Германия вторглась в Советский Союз 22 июня 1941 года. Нацистская армия быстро продвигалась, и первые бомбардировки Москвы начались уже в июле. Мур не хотел уезжать из столицы. Он был капризным и избалованным подростком, к тому же на тот момент и влюбленным, его голову занимали навязчивые сексуальные мысли. Поэтому перспектива уехать в маленький городок в Татарской АССР его совсем не привлекала. Но в результате Мур поддался на уговоры матери. Они прибыли в Елабугу на пароходе 17 августа 1941 года.

Пока Марина и Мур ждали прописку, они ночевали в техникуме, и только после оформления документов смогли заселиться в дом Бродельщиковых. Это произошло 21 августа 1941 года. В доме, кроме кухни, была одна комната. Чтобы выделить небольшой угол постояльцам и создать хотя бы минимальную приватность, хозяева дома поставили перегородку. В «комнате» Марины и Мура уместились небольшая кровать, маленькая тахта, комод и два стула.

На момент эвакуации у Цветаевой практически не было денег. Она собрала все ценные вещи, которые остались, и села с сыном на пароход. В Елабуге Марина каждый день уходила из дома в попытках найти работу. В Москве Цветаева занималась переводами, но знание языков в маленьком городе было сомнительным преимуществом.

• Фрагменты записей

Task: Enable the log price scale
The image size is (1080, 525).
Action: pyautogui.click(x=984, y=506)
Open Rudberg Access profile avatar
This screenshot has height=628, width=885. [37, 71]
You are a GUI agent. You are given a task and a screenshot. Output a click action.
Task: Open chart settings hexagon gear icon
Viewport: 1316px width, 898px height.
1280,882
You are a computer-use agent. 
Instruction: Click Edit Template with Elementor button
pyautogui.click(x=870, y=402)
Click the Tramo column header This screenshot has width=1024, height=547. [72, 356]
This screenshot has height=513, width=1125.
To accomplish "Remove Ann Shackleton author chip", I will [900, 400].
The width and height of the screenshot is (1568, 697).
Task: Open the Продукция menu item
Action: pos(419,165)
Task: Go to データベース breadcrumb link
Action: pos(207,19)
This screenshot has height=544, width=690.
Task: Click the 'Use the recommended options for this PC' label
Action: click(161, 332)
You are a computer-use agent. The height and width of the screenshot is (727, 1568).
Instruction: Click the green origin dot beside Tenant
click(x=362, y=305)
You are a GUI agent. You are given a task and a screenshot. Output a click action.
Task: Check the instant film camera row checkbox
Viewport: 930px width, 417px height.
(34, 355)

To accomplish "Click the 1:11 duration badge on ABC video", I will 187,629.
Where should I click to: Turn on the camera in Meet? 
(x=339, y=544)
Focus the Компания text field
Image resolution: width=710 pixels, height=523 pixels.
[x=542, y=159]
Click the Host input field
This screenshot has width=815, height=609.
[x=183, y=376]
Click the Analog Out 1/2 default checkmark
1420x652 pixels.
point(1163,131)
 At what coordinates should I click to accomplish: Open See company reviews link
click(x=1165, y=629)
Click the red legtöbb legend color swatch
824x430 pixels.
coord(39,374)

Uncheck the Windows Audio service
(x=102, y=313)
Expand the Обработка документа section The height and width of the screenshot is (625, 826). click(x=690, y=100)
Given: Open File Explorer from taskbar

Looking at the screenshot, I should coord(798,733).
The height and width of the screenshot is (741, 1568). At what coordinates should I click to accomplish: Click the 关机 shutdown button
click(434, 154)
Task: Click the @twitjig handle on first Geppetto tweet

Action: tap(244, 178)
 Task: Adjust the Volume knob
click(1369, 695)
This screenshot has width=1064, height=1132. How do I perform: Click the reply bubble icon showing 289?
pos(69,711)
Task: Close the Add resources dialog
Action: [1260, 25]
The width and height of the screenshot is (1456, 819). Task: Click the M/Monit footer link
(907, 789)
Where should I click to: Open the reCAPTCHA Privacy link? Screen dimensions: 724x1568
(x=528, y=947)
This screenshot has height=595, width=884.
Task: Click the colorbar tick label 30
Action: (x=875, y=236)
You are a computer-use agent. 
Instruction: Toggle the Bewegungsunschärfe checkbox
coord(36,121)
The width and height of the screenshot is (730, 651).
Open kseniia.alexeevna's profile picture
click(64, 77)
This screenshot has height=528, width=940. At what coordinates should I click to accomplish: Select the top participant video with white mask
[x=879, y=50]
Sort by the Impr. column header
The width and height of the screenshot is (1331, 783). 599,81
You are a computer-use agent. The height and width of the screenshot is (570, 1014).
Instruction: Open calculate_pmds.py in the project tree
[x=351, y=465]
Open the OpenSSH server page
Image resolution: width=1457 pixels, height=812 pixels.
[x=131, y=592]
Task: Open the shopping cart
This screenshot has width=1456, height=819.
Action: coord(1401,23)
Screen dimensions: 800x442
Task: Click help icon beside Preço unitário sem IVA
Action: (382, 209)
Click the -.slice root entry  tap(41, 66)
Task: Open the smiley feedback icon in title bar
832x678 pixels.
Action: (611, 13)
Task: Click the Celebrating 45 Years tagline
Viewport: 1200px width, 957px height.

• Выполните задания
• 1. Соответствуют ли тексту об эвакуации Цветаевой в Елабугу утверждения (а), (б) и (в)? Для каждого ответьте «да» или «нет» и приведите точную цитату из текста, которая это подтверждает.
(а) Марина и Мур прибыли в Елабугу на поезде.
(б) В доме Бродельщиковых, кроме кухни, была одна комната.
(в) Мур охотно согласился уехать из Москвы.
• 2. Какого числа, согласно тексту об эвакуации Цветаевой в Елабугу, Марина и Мур заселились в дом Бродельщиковых?
Записи для выполнения заданий не понадобятся.

• Ответы на задания
• 1.
(а) Нет: «Они прибыли в Елабугу на пароходе 17 августа 1941 года.»
(б) Да: «В доме, кроме кухни, была одна комната.»
(в) Нет: «Мур не хотел уезжать из столицы.»

• 2. 21 августа 1941 года.